Donc, le soir, j'ai repris le train, avec des pieds de plomb., je rentrais à Elburg seulement pour les enfants. Il n'y avait aucun bus qui allait de Zwolle à Elburg, j'ai donc appelé Wouter pour qu'il demande à Adriaan de venir me chercher à la gare. Adriaan vivait avec sa fiancée au Domaine. Comme l'angoisse m'empêchait de tenir debout, je me suis assise à même le sol. Les lieux étaient déserts. Une voiture de police, avec deux agents, un homme et une femme, s'est arrêtée. L'agent m'a dit que je ne pouvais pas traîner près de la gare. J'ai répondu qu'on venait me chercher. Oui, mais on ne pouvait pas traîner là et lorsqu'il reviendrait, je devrais avoir déguerpi. Heureusement, mon frère est arrivé un peu plus tard avec sa fiancée. J'étais contente qu'ils me ramènent à la maison; j'espérais qu'ils entrent, afin que Wouter n'ose rien tenter contre moi et que je puisse avec joie retrouver mon lit. Mais ils m'ont déposée devant la porte et une fois à l'intérieur, j'ai reçu une raclée. J'ai dit à Wouter: "je n'ai pas pu, et je ne peux pas m'en débarrasser."
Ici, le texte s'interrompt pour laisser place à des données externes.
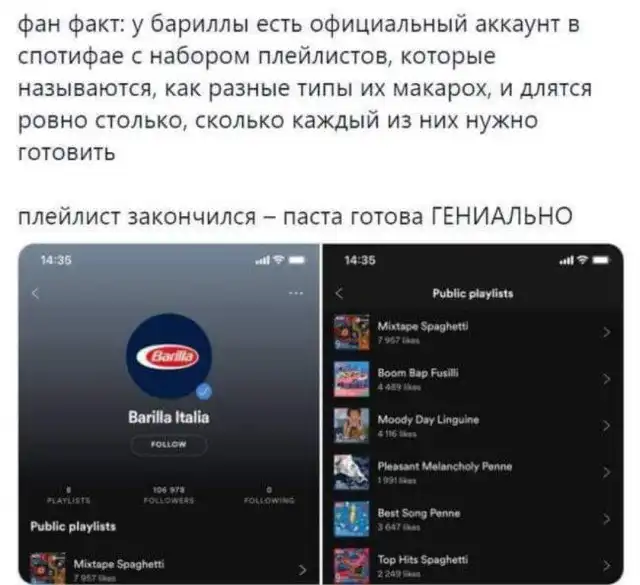
Task: Go back from the Public playlists screen
Action: 339,293
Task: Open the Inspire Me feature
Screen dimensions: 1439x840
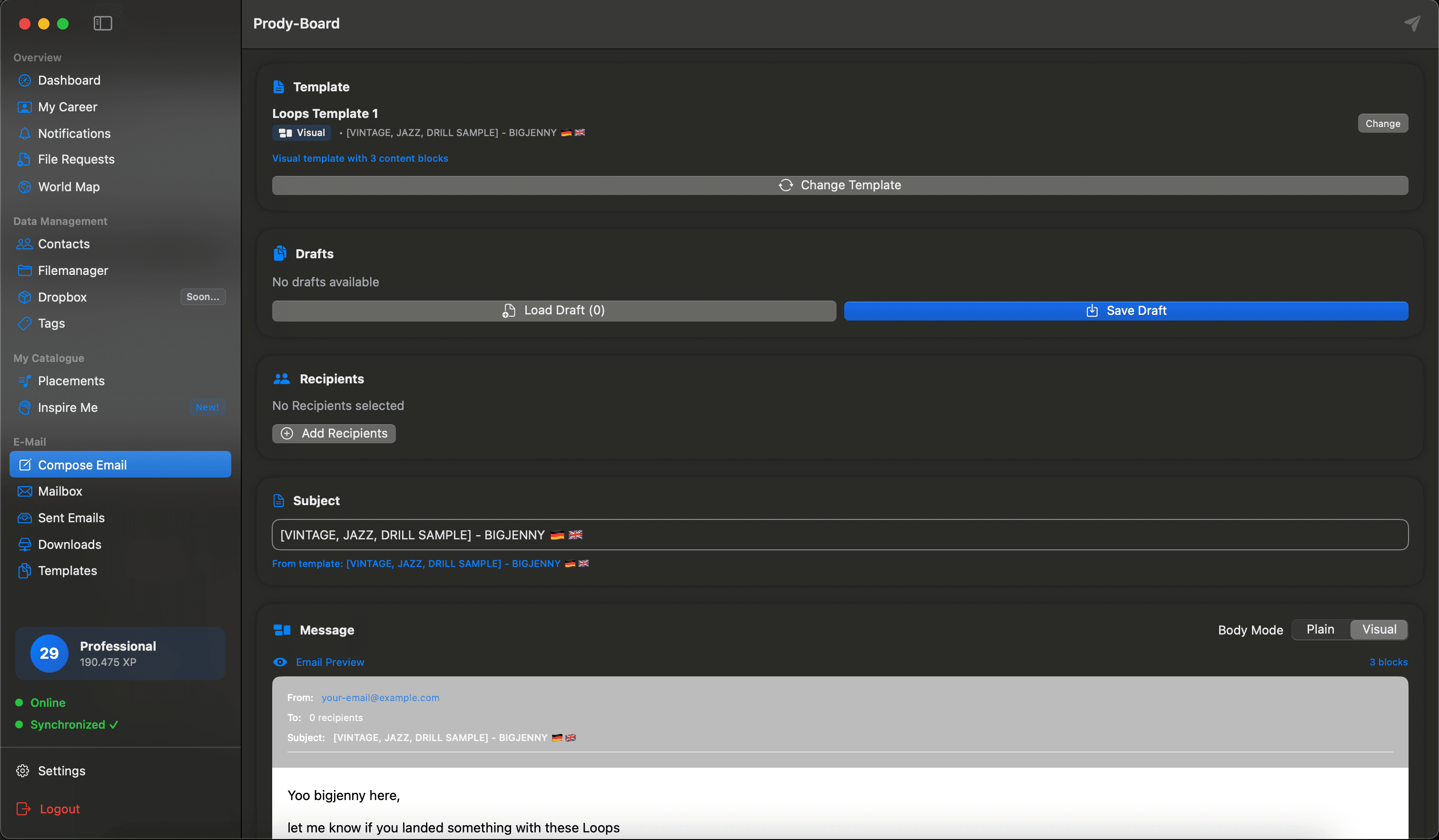Action: click(68, 408)
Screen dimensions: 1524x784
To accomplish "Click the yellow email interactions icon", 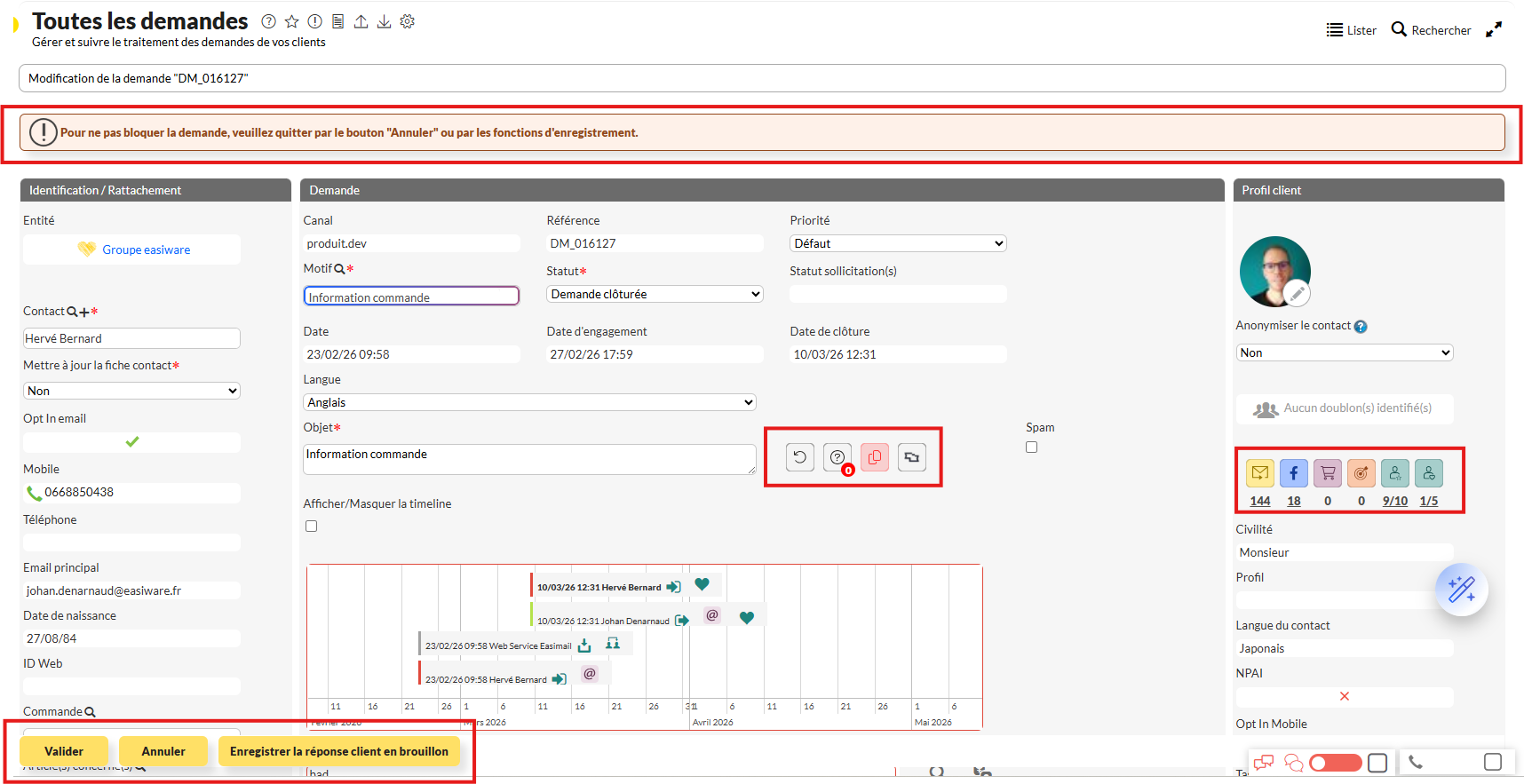I will tap(1259, 473).
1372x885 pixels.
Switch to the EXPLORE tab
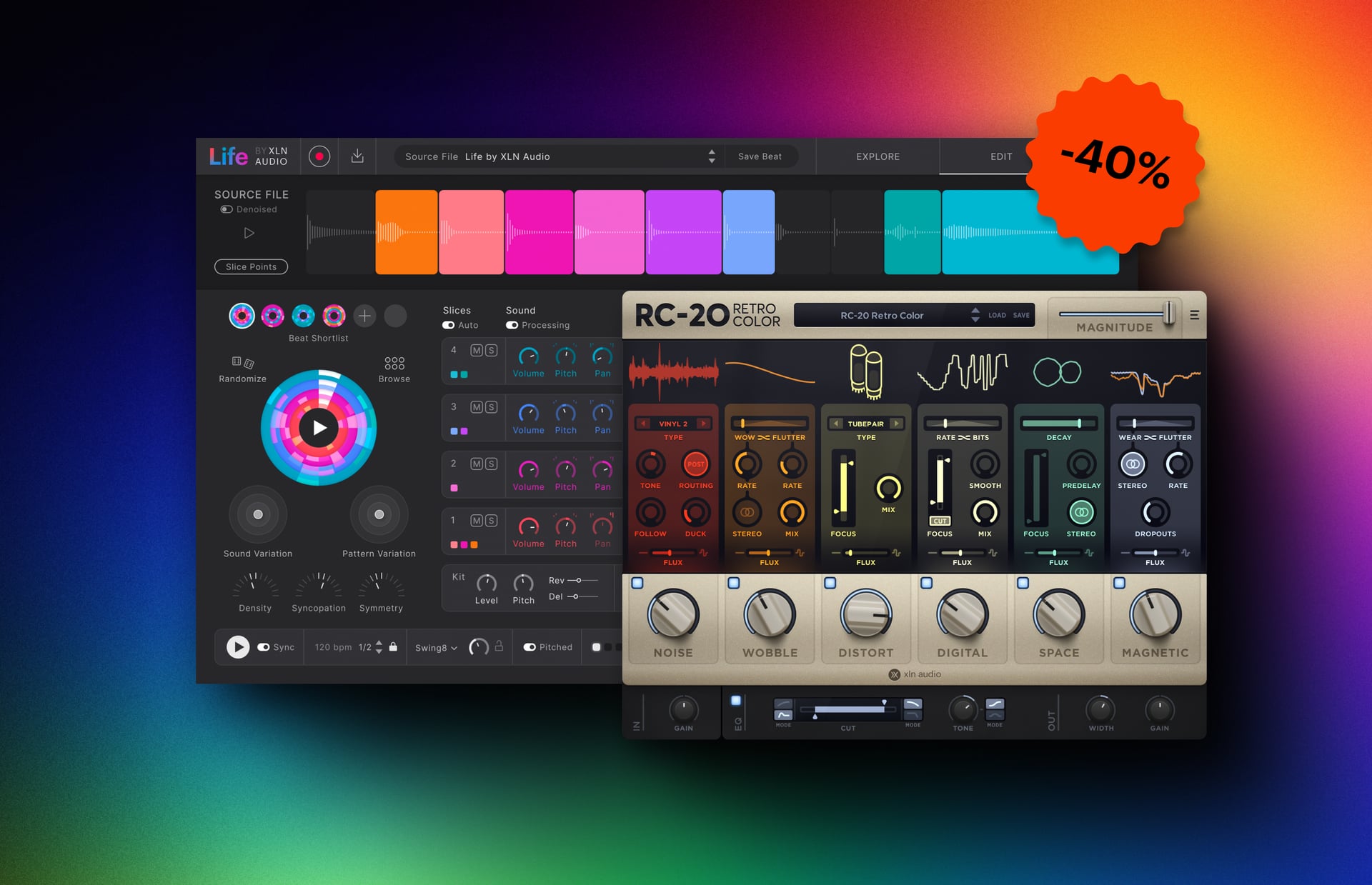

Il a répondu: "Alors, je le ferai moi-même."

Il m'a traînée par les cheveux jusqu'à la salle de bains. Là, il a branché le conduit du chauffage central au robinet et l'a enfoncé dans mon vagin. Ainsi, le courant a emporté le foetus. On reconnaissait déjà un petit garçon, qui devait avoir environ cinq mois. je ne sais pas ce qu'il est devenu, je crois qu'il a fini dans un sac poubelle.

Le lendemain, j'ai avalé tous les médicaments de Wouter. Il avait une pleine boîte de pilules contre l'hypertension.

J'imaginais depuis longtemps que si sa tension baissait en prenant une seule pilule, la mienne tomberait complètement si je les avalais toutes. J'avais déjà appelé en cachette un médecin à Kampen, et je lui avais demandé ce qui arrivait quand on en prenait trop.

La réponse était: "Je ne le conseille pas, car je ne pense pas qu'on survive. "

Wouter stockait deux boîtes à l'étage, et je savais qu'au rez-de-chaussée, il y avait encore une boîte contenant une vingtaine de pilules. J'ai calculé que si j'avalais les deux boîtes d'en haut et celle d'en bas, j'y passerais. J'ai pris les cachets, du jus de pomme et un verre d'eau, en évitant Wouter. Il bavardait avec ma mère. Je suis remontée, j'ai défait toutes les plaquettes et j'ai avalé les pilules. Mais, à ce moment-là, le téléphone a sonné. Je devais faire une collecte. J'ai tellement bredouillé en répondant que cette personne a appelé le médecin. Plus tard, elle m'a retéléphoné pour me demander ce que j'avais fait et pour m'adjurer de penser à mes enfants. Je n'avais pas du tout réfléchi à cela. Merde, mes enfants se retrouveraient seuls avec des cons. J'aurais voulu tout annuler, mais mon estomac se vidait déjà et j'avais toutes sortes d'hallucinations - à l'hôpital, ils continueraient sûrement à me tor-turer.

Finalement, j'ai appelé mon médecin traitant, qui m'a fait conduire à l'hôpital de Zwolle. Là, ils m'ont enfoncé un tuyau dans la gorge pour que tout ressorte. je suis restée quelques jours en soins intensifs; deux infirmiers sont venus m'annoncer qu'ils avaient prévenu Wouter, que je devais rester là quelque temps pour me reposer.

J'ai demandé où.

On m'a répondu: dans un service où je pourrais me retrouver seule avec moi-même. Je n'ai pas compris qu'il s'agissait d'un service psychiatrique, jusqu'au moment où j'y suis entrée. J'ai piqué une crise, ils m'ont donc passé la camisole de force. Je voulais m'enfuir. Quand finalement je me suis quelque peu calmée, et qu'on m'a enlevé cette camisole, je suis allée m'asseoir dans le couloir près de la porte. Quand un patient libérable ce jour-là l'a franchie, je me suis échappée. J'ai attendu l'heure de visite de Wouter et oncle Harm, et je suis partie avec eux. À l'hôpital, personne ne m'avait demandé ce qui clochait.